通过python处理解析accesslog日志文件,kettle抽取数据并做PV、UV的统计实现

处理流程

  1. 记录accesslog日志
  2. 切割整理accesslog日志
  3. 入库数据
  4. 数据抽取、分割
  5. 制作报表

适用场景

  1. accesslog日志记录了比较全面的访问日志。针对访问日志进行不同接口/页面/用户/终端的PV/UV统计,或者数据报表统计。
  2. 业务log日志中记录了比较全面的业务节点数据,针对这些节点数据做统计处理。

ps: 当然日志也可以用==ELK==这套框架进行分析,但是对于数据的整合重组可能需要额外处理。详见《利用logstash6.4.2监控access访问日志并切割,使用geoip插件分析ip地址在kibana控制台形成用户热点地图》

基本准备

  1. tomcat服务器(将access.log日志按需进行配置,也可以其他服务器只要能记录访问日志即可)
  2. python(解析日志,一般linux/mac自带。
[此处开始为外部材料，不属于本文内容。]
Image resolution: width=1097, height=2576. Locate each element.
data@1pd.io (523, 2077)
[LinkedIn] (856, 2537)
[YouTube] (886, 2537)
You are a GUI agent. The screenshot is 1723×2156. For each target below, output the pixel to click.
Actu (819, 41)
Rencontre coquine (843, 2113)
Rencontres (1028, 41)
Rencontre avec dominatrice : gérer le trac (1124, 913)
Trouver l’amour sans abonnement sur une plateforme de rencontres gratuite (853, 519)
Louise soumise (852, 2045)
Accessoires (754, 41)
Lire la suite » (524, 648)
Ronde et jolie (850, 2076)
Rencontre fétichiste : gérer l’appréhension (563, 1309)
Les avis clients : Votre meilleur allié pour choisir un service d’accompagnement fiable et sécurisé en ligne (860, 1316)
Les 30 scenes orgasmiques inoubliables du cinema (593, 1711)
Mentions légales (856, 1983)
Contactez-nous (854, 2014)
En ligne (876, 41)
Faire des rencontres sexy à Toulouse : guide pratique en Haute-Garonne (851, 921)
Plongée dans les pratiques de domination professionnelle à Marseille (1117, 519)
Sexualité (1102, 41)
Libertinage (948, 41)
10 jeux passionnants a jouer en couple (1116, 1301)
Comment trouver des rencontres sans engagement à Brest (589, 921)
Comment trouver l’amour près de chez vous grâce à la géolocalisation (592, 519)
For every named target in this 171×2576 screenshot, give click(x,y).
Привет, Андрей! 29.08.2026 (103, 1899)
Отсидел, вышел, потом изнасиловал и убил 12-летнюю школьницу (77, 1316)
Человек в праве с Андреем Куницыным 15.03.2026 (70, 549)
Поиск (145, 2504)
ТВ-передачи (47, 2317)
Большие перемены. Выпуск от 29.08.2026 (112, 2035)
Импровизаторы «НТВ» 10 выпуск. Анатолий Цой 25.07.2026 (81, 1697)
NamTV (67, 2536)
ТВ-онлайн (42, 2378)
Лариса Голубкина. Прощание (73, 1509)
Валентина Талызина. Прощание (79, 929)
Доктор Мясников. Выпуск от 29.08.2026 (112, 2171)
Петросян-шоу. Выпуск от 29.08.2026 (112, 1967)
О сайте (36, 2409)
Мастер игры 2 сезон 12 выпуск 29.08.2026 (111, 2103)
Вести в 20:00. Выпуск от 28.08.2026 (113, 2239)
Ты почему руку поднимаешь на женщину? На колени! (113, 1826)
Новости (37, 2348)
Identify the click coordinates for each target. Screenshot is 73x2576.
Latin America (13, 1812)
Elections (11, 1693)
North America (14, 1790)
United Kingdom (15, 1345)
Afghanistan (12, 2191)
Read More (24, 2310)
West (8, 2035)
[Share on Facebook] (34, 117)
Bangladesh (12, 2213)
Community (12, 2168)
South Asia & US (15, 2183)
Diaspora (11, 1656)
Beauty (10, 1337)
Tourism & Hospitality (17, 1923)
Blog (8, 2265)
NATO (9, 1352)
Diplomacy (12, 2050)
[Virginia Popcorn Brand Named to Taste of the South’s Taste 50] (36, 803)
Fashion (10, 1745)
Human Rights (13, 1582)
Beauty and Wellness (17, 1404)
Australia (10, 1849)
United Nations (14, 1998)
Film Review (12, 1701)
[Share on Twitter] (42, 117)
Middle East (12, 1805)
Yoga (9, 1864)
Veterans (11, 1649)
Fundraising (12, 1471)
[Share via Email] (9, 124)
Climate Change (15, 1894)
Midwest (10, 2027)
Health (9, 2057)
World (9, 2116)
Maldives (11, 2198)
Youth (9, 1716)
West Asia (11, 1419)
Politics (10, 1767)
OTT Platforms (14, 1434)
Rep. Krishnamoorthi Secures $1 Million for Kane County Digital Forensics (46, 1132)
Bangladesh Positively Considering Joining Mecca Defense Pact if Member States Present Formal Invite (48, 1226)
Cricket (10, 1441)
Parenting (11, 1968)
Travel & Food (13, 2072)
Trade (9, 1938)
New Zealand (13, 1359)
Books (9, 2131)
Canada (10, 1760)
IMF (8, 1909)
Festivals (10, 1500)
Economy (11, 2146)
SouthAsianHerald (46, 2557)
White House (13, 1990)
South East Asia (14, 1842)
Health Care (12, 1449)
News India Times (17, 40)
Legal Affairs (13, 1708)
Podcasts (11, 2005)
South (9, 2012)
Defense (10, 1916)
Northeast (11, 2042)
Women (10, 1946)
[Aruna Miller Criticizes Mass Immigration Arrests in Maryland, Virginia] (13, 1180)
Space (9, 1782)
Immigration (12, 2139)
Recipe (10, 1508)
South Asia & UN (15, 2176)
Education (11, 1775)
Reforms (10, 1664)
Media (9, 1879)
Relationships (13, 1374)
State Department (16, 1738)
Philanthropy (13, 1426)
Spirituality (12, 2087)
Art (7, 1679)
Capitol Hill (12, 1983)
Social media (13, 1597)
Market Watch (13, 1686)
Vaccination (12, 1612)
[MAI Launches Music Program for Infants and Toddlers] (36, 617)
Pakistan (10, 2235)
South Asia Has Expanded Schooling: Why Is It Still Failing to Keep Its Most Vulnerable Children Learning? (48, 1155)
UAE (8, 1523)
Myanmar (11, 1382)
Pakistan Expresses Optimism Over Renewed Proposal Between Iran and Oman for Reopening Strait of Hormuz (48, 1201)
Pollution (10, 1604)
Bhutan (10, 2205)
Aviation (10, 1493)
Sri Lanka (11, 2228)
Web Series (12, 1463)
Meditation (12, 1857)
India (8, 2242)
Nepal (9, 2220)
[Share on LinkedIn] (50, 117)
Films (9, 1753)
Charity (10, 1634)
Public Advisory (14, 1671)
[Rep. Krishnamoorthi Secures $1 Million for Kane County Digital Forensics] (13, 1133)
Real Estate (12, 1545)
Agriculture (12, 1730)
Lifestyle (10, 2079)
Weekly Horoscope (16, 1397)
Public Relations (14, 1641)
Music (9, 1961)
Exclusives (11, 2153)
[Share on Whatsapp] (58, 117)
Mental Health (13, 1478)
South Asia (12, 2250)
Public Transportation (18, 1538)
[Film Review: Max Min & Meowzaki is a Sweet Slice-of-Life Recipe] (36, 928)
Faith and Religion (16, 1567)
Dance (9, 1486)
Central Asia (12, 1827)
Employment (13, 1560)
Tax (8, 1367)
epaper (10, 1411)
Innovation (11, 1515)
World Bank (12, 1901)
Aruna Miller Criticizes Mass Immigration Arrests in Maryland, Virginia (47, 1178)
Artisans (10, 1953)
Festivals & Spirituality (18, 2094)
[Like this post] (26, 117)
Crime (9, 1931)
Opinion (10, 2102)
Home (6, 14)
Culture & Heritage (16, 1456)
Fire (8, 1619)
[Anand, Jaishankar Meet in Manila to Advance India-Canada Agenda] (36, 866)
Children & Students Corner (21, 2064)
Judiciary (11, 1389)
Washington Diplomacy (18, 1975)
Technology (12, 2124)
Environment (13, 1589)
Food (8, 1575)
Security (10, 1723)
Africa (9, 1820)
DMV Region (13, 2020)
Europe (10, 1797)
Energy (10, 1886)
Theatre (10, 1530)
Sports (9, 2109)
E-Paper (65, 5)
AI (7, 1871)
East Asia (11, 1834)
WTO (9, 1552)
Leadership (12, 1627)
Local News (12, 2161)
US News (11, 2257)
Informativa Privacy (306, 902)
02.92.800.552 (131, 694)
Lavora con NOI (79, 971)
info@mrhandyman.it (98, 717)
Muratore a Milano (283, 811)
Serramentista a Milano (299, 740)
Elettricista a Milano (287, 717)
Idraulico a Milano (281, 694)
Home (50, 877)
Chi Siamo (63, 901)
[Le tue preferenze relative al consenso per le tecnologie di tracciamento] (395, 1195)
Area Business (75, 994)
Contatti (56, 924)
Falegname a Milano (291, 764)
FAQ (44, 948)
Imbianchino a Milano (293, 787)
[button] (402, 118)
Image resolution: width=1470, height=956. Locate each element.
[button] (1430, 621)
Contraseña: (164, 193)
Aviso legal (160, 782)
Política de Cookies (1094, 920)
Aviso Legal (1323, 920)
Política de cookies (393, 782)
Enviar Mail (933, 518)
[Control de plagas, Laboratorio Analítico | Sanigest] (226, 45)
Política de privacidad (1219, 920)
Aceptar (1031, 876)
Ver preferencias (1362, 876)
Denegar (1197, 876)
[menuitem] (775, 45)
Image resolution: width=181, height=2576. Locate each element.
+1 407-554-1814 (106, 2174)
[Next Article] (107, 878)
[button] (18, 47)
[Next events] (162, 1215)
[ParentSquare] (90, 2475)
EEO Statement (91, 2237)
搭建成本低)
  3. 数据库(可以是RDBMS也可以是NoSql,主要用来存储数据)
  4. kettle(ETL工具,可做数据抽取、转移、加载从而建立数据仓库。比较方便,也可通过其他方式进行抽取)
  5. cboard(图形报表展示工具,可配置数据源进行数据抽象并报表展示)

配置、代码说明

  1. tomcat日志配置,打开 /opt/tomcat/apache-tomcat-7.0.85/conf/server.xml文件最下方有如下配置
<Valve className="org.apache.catalina.valves.AccessLogValve" directory="/home/admin/logs"
               prefix="access_log."
               pattern="%h|%{X-Forwarded-For}i|%D|%{yyyy-MM-dd HH:mm:ss}t|%m|%s|%b|%U%q|%{User-Agent}i|%{auth}i"  />

tomcat日志默认每天记录一份日志。pattern代表了访问日志所记录的信息,除了基本的参数配置外,还可以根据自身程序的请求参数做额外处理,如上的 %{auth}i是从请求头中获取用户等信息。参考官方说明如下:(上半部分是固定配置,下半部分是自定义配置)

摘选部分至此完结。